Part V, "Getting to 150 Percent," covers management principles and organizational culture. Powell lists standing guidance for new aides, including never acting on unclear instructions and guarding against the "General Wants" syndrome, where casual remarks by a leader trigger expensive actions. He describes the After-Action Review (AAR) process developed at the National Training Center at Fort Irwin, California, where every action is recorded for analysis focused on learning, not grading. At the State Department, Powell applied the AAR method after Congressman Henry Waxman challenged an annual terrorism report, discovering significant errors and earning Waxman's public praise after submitting corrections. Powell also recounts how President Reagan taught him about delegation: During an Oval Office briefing on an interagency dispute, Reagan ignored the presentation and remarked on squirrels eating nuts in the Rose Garden, signaling that problems the National Security Advisor was hired to solve should not reach the President's desk.

Part VI, "Reflections," addresses major events and personal experiences. Powell clarifies that the Powell Doctrine, which emerged from the 1989 Panama invasion and 1991 Desert Storm, exists in no military manual. He prefers "decisive force" over "overwhelming force," arguing the goal is a successful outcome.

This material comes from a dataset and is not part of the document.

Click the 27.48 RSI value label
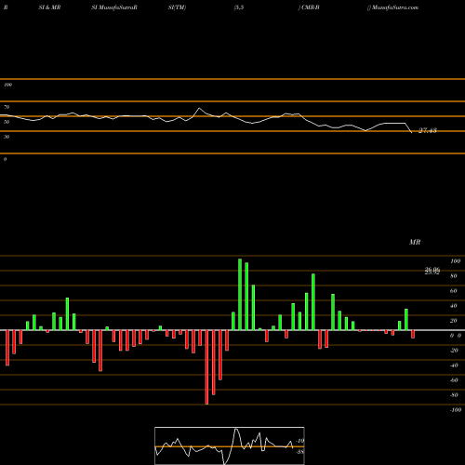The width and height of the screenshot is (465, 465). pyautogui.click(x=428, y=130)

He notes that the 2001 Afghanistan and 2003 Iraq invasions succeeded initially but lacked clear follow-on objectives, requiring years and surge forces to reverse deteriorating conditions. In "The Pottery Barn Rule," Powell recounts his August 2002 meeting with President Bush, where he argued that military victory in Iraq would leave the United States responsible for governing the country. After Baghdad fell in April 2003, Secretary of Defense Donald Rumsfeld and Ambassador L. Paul Bremer deviated from the approved plan by disbanding the Iraqi army and purging members of the Baath party, Saddam Hussein's ruling political organization, down to schoolteachers. These decisions surprised Powell, National Security Advisor Condoleezza Rice, and the President, and fueled the insurgency.

Powell's account of his February 5, 2003, UN speech on Iraqi weapons of mass destruction is the book's most personal reckoning with failure. He describes discovering that the draft prepared by Vice President Dick Cheney's chief of staff, Scooter Libby, was unusable and relocating to CIA headquarters to rebuild the presentation from the National Intelligence Estimate (NIE), the formal U.S. intelligence community assessment, working four days and nights with CIA Director George Tenet. Powell rejected assertions pushed by the Vice President about links between Iraq and the September 11 attacks. No weapons of mass destruction were found after the invasion. He acknowledges the speech as "a blot" on his record and sets out guidelines for handling failure: Own it, learn from it, and move on.

The remaining chapters offer lighter reflections, including a comic-opera diplomatic crisis over a tiny uninhabited island off Morocco's coast that Powell resolved by phone, youth exchange programs whose most lasting impressions came from small American kindnesses, and his post-government speaking career. In "The Gift of a Good Start," Powell describes his education at the City College of New York (CCNY), where his Reserve Officers' Training Corps (ROTC) grades were folded into his overall average to push him barely above a 2.0 for graduation. He discusses founding the America's Promise Alliance in 1997 to mobilize the country around five promises to children: caring adults, safe places, healthy starts, effective education, and opportunities to serve.

The afterword returns to the book's central theme. Powell quotes Admiral Hyman Rickover: "Organizations don't get things done. Plans and programs don't get things done. Only people get things done." He concludes that leadership is not about any individual leader but about the people encountered along the way.